Justiceiros sociais, escrachadores e identitarismo

JUSTICEIROS SOCIAIS, ESCRACHADORES E IDENTITARISMO


É um debate bem interessante. As causas de gênero, do combate ao racismo, etc, extremamente importantes, são transformadas, a partir da pretensão de lugar privilegiado de fala de seus líderes e militantes. As falas de quem não se encontra naquele espaço visto como privilegiado de interlocução são enquadradas pejorativamente. Por exemplo, ser branco e/ou homem e/ou de classe média são pontos que impedem deste comentar e/ou se reconhecer nos anseios daquele grupo porque “só quem sofre” tem autoridade para dizer algo sobre o assunto.

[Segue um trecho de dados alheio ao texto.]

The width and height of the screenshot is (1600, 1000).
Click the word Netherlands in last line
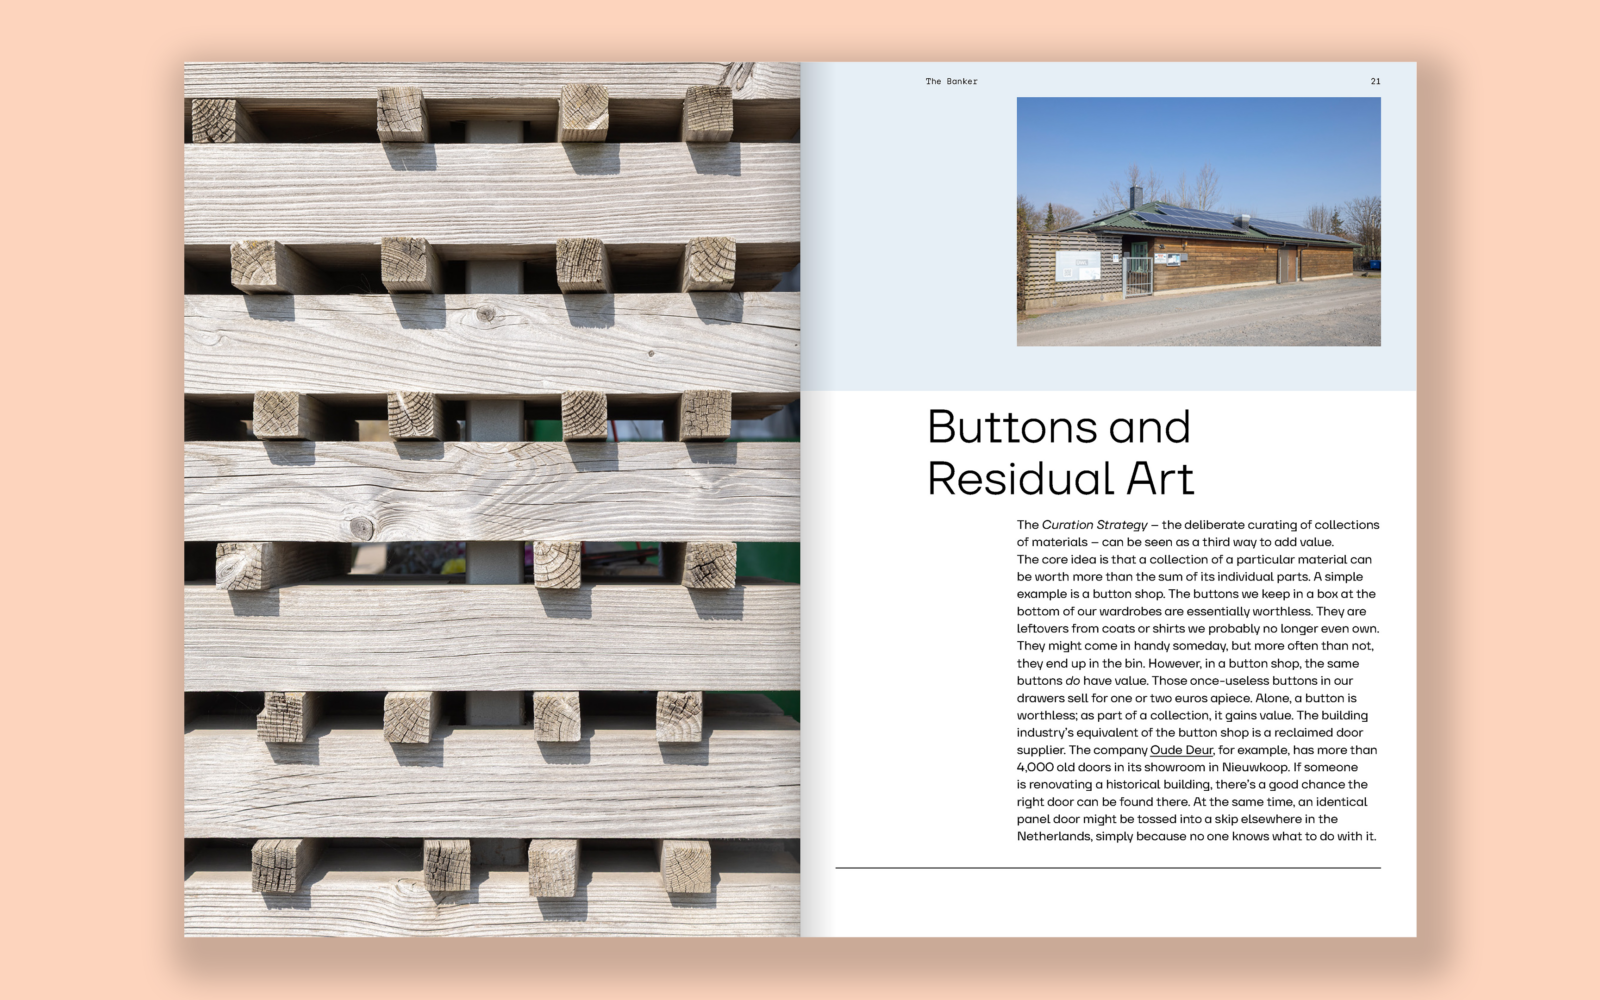(x=1053, y=836)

As táticas dos justiceiros sociais caminham pelo horizonte do escracho e estigmatização às avessas, impossibilitando qualquer pretensão ao argumento universalista e fusão de horizontes com outros grupos. Formam se guetos que se auto concebem como superiores moralmente e que não agem na perspectiva da conscientização da sociedade sobre o tema, mas do policiamento. A tática não é da superação do preconceito e ampliação do espaço argumentativo, mas de fulanização e aniquilação de inimigos.

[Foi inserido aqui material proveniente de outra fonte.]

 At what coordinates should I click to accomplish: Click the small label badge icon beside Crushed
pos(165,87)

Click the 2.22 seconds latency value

O “debate” é estabelecido no âmbito da “lacração”. Isto é: alguém que fala e “diz tudo” sobre o problema, descaracterizando a possibilidade da discussão caminhar como um ambiente aberto de contínua reflexão e reconstrução.

A base filosófica é a de desconstrução em estado de alerta de risco contra a causa. Espaços mútuos de confiança são substituídos por contextos de silenciamento e ansiedade. Na suposta defesa da justiça social, qualquer passo em falso representa a base para a destruição moral e, às vezes, física de uma pessoa.

O irônico é que se formam “príncipes” autorizados a falar pelo movimento, pelos pobres ou mulheres e que mobilizam sua força política dentro do grupo para atacar quem fala sobre a temática sem “pertencer” ao grupo, obtendo ganhos materiais e espirituais em torno daquilo que encara como “sua” temática. Em âmbito acadêmico, pertencer a uma causa gera legitimidade para ingressar em programas de pós-graduação e se tornar docente. ONGs são abertas com dinheiro público e movimentos em torno de si geram visibilidade para o agente privilegiado pela sua posição de fala. Nos partidos possibilita controlar bandeiras, etc.